— YOUR TASK —
Count the lines below that hold the word "agent" and say how many, with no other text.

— PROVIDED RECORDS —
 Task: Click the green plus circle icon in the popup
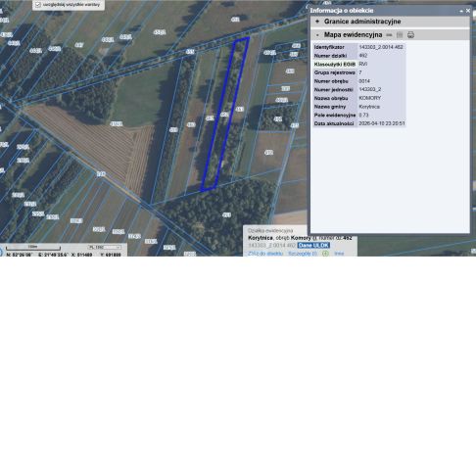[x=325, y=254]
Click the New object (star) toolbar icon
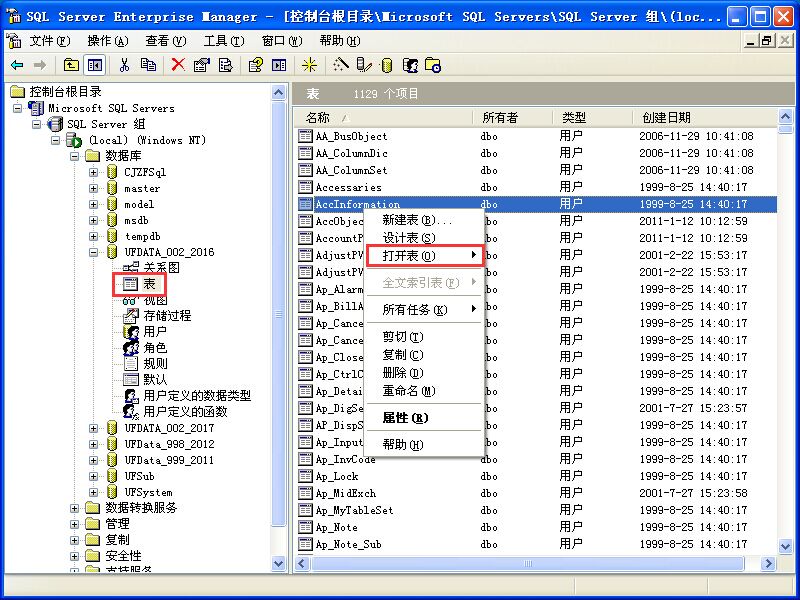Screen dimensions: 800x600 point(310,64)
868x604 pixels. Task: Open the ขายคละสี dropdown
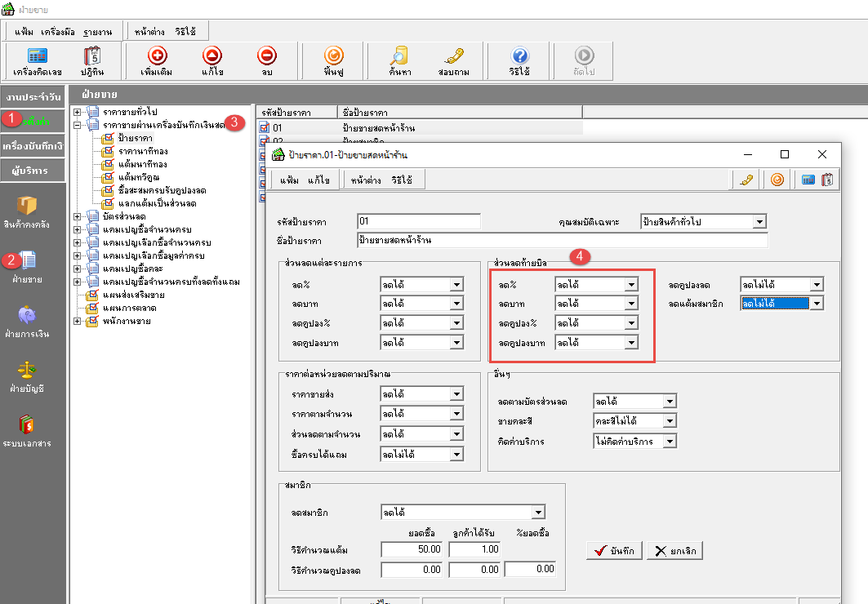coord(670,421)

==

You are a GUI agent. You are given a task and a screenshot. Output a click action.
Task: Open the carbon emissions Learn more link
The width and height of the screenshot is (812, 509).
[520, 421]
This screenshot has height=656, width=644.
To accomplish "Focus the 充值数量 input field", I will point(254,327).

...

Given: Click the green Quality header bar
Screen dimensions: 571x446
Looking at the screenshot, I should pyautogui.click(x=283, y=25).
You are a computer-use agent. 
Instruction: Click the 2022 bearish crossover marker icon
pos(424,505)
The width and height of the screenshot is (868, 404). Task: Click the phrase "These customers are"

— RESPONSE —
2